INPUT RECORDS |
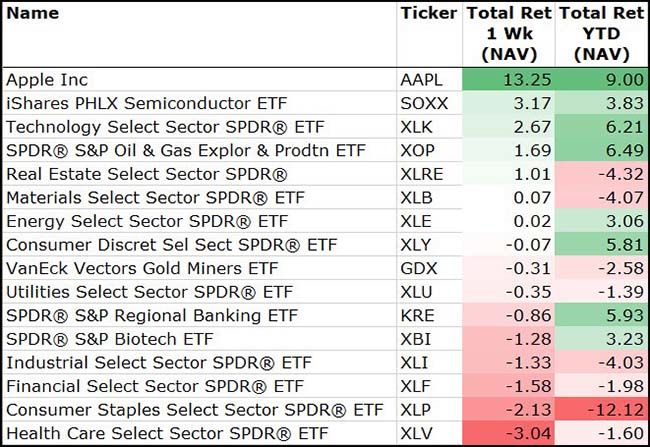Click the SPDR S&P Biotech ETF name

point(110,340)

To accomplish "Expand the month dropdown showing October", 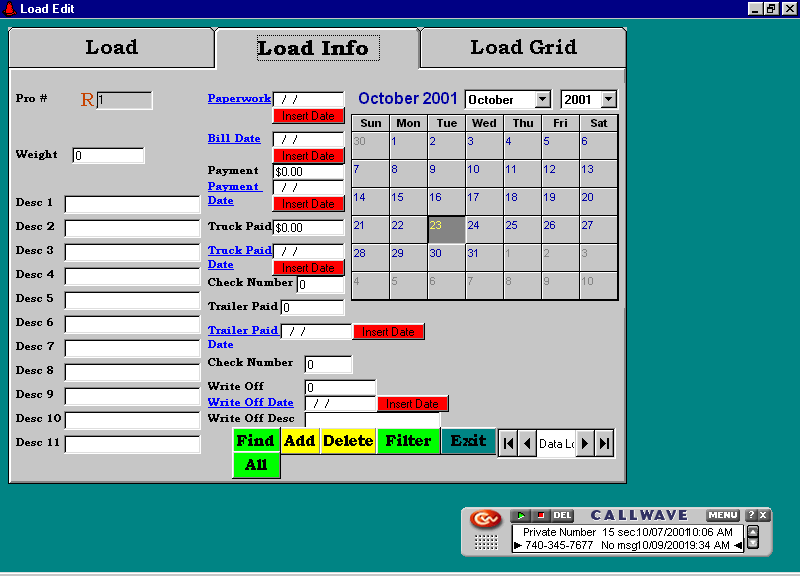I will [x=542, y=100].
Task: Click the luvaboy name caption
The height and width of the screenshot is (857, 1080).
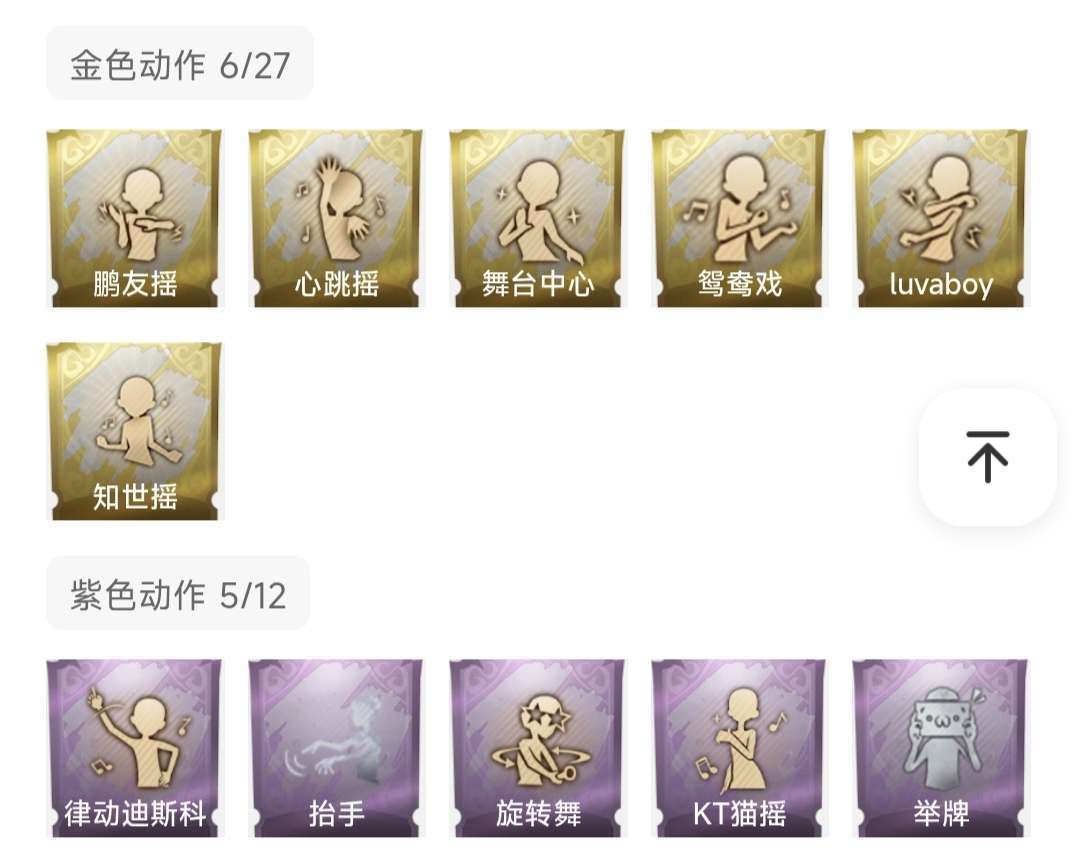Action: click(x=941, y=284)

AIM OF THE TASK | Write out exactly the lines beginning with the line that holds "Task: Click the luvaboy name caption" and ending with the final line of the data, both ends included, without the pictures.

TASK OUTPUT |
Task: Click the luvaboy name caption
The height and width of the screenshot is (857, 1080).
Action: click(x=941, y=284)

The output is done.